Hellade est un récit de voyage en Grèce effectué en 2005, une forme de journal culturel, une interrogation sur la transmission et sur la possibilité d’une éthique humaniste. Pourquoi sortir des images, des visages, des mots de l’oubli ? Train, bateau, marche…, nous avons voyagé vers les sources de notre culture, recherchant le fond de l’humain, un universel, la Toison d’or. Entre prose et poème, le récit se souvient pour tracer un chemin.
L’Europe d’aujourd’hui ne cesse de réclamer à la Grèce sa dette sur le plan économique, financier. Mais la dette infinie que l’Europe a contractée à l’égard de la Grèce sur le plan culturel, humain, pourquoi l’oublie-t-on, l’efface-t-on de nos vues ? Hellade, à son humble manière, cherche à rappeler tout ce que nous devons au pays de la démocratie, des poètes, des philosophes, des artistes, au pays où il n’était de vraie richesse que de culture.
Extrait
Nos rêves nocturnes ont été bercés par les flots. Derrière le rideau, à travers le hublot, un monde se levait. Au matin, dans la brume, nous longeons les côtes. Souvenir d’Ulysse. La mer, la terre et le ciel. « Présent du vent, présent du soleil, présent des oiseaux »[i]. Quelques voyageurs matinaux regardent à l’arrière du navire, le visage offert au jour naissant. Tout est en l’un.

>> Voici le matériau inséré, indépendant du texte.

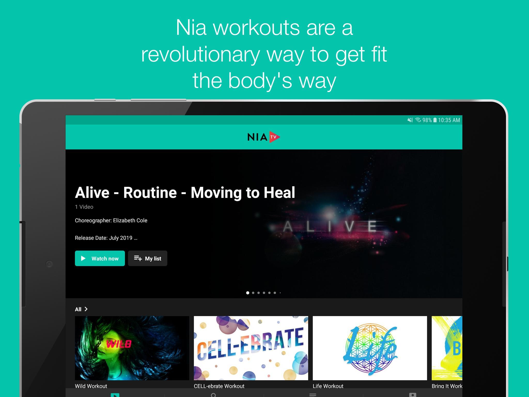
Task: Expand the All category chevron
Action: (x=86, y=309)
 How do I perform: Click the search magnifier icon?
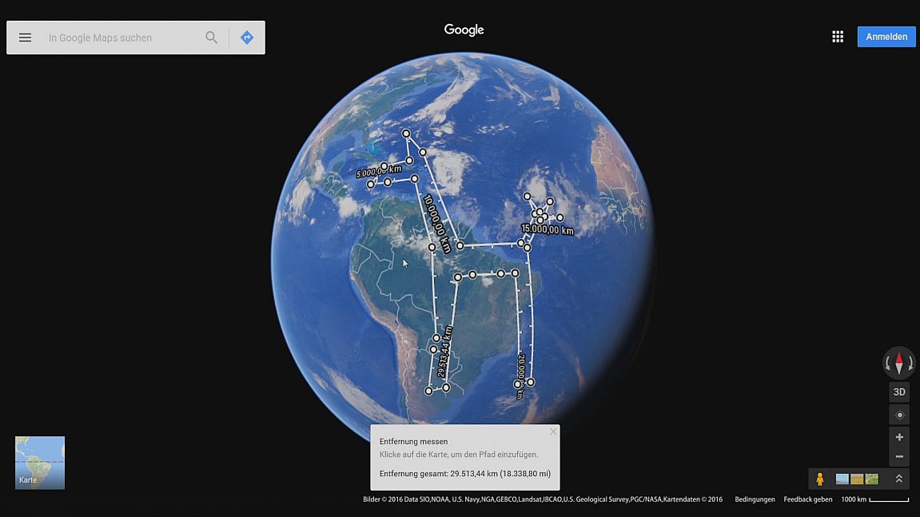point(211,38)
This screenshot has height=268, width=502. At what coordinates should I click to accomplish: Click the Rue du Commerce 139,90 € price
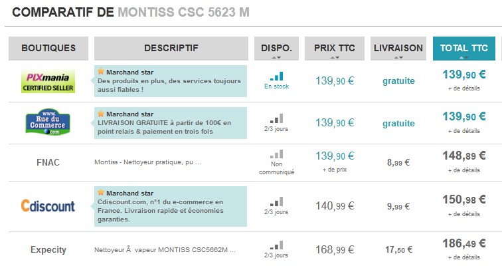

« Ah ! le monde est plein de merveilles ! »[ii]. Regarder, écouter, se taire. Nous sommes tout à coup si loin de la cacophonie de notre civilisation, si près du murmure de la lumière. Une vie d’aventure s’ouvre inexplicablement à nous. C’est dimanche sur les eaux du bonheur.
Aimer et chanter tant que la vie ruisselle en nous. Au ciel brillent des pétales de possibles. « Le Poème est comme l’Amour »[iii]. Bientôt la brume s’estompe et ne reste plus que le soleil. Des pas, souvent rapides comme ceux d’adolescents, vont et viennent dans les couloirs. À la radio résonnent toujours, porteurs de clarté, des chants grecs. Dans quelques heures nous arriverons au pays d’Hésiode, de Pindare, d’Euripide. De nouveau je regagne le pont. Tu te penches vers l’écume et me parles du temps qui passe. « Je chante les vents dans le ciel et sur la terre / Je chante les hommes libres / Je prie pour les hommes malheureux »[iv].
[i] Olga Votsi, trad. : Bernard Grasset, Et soudain tu te trouves comme les oiseaux.